- L'odyssée d'Hakim, tome 1 De la Syrie à la Turquie est classée comme une bande dessinée reportage. Pourtant, son titre très littéraire, nous ouvre un autre horizon plus large que des faits historiques. Il nous invite au voyage, à prendre cette route, sur laquelle, des hommes et des femmes exposé.e.s à des évènements éprouvants et tragiques se révèlent soit par leur humanisme, soit par leur cruauté.

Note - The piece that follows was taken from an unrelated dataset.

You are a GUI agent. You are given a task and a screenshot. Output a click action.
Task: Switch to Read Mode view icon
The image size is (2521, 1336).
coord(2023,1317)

Odyssée... que nous dit Wikipédia sur ce nom... ?
" L'odyssée est une épopée grecque antique attribuée à Homère qui l'aurait composée après l'Illiade, vers la fin du VIII ème siècle av. J-C. Elle est considérée comme l'un des plus grands chefs d'oeuvre de la littérature, et, avec l'Illiade, comme l'un dans deux poèmes fondateurs de la civilisation européenne."
(...)
" L'odyssée a inspiré un grand nombre d'oeuvres littéraires et artistiques au cours des siècles et le terme d'odyssée est devenu un nom commun désignant un récit de voyage plus ou moins mouvementé et rempli d'aventures singulières. "

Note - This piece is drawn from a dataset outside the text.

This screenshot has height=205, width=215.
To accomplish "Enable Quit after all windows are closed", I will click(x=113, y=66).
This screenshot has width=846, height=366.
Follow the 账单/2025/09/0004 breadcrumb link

En tournant la première page de ce livre, on y découvre le titre et une image dessinant un paysage syrien, une route traversée par une voiture bleue allant vers un horizon, on ne sait où ?
En tournant la deuxième page, on découvre les premiers instants d'un livre, propre à chaque livre, cet instant est toujours palpitant : " Je dédie ce livre à tous ceux qui comme Hakim et sa famille, ont dû fuir leur pays. "

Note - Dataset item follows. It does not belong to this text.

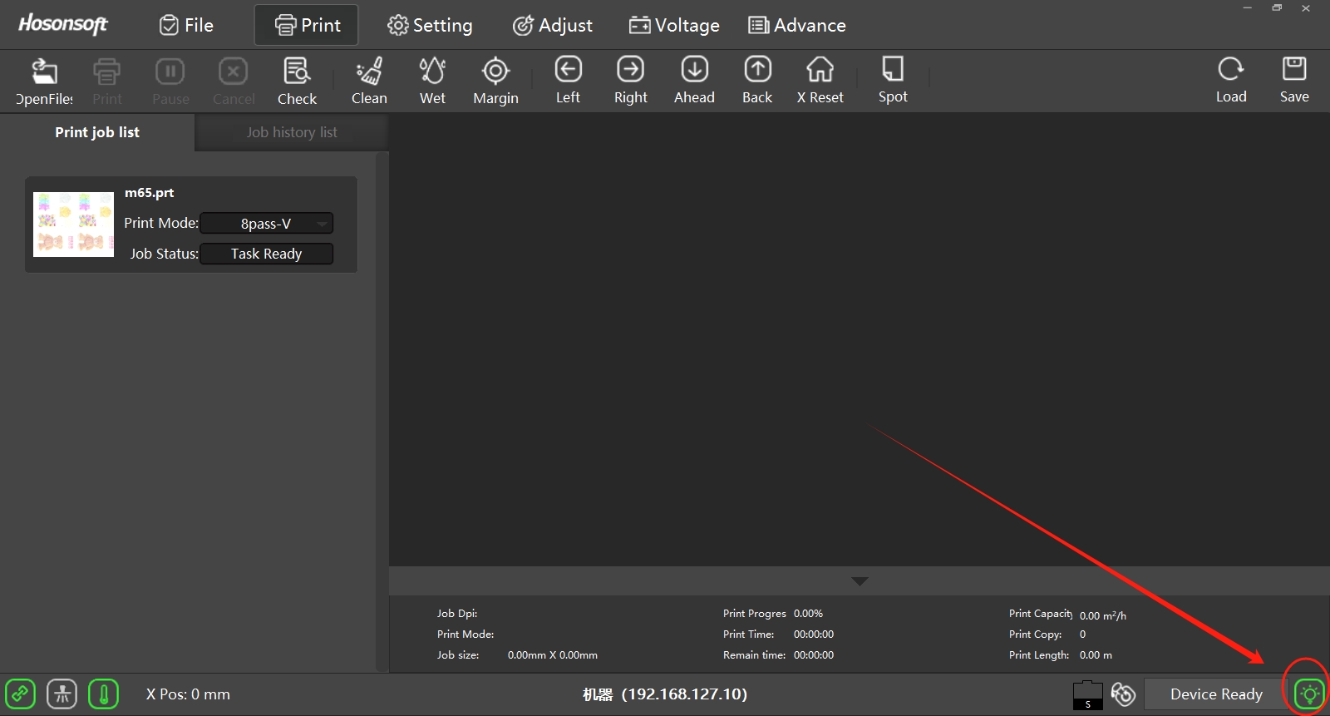Move the carriage Left
Image resolution: width=1330 pixels, height=716 pixels.
pos(568,81)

Les premiers instants dédiés d'un autreur.e sont toujours émouvant... et parfois même quelques lignes choisies traduisent des sentiments profonds.
Dans l'avant propos, qui suit, l'auteur, y fait une sorte de méa culpa et de profession de foi imbriqué. " Pour faire ce livre, les " trahisons", que je redoutais tant, ont donc été multiples : traduction de mes questions à Hakim, puis de ses réponses, retranscriptions écrites, puis dessinées... "
Des trahisons... ou plutôt, à un certain passage du livre, une vision plus personnelle exprimée. Sur cette scénette du livre, on pourrait se poser la question.
Est-ce réellement Hakim le réfugié syrien qui parle ou son auteur à travers lui ?
Notamment à la cinquante-et-unième page du livre, l'auteur fait connaissance avec le fils d'Hakim, né en France. " Il s'appelle Sébastien " Hakim, le réfugié, nous présente son fils. " C'est pour le symbole, peu importe que nous soyons musulmans, catholiques, syriens, français, je voulais qu'il démarre dans une nouvelle vie sans différences sans préjugés. "
Ce passage est-il ce que nomme l'auteur, une trahison, le point de vue de l'auteur, ou une invraissemblance, dans la fidélité du témoignage d'Hakim ?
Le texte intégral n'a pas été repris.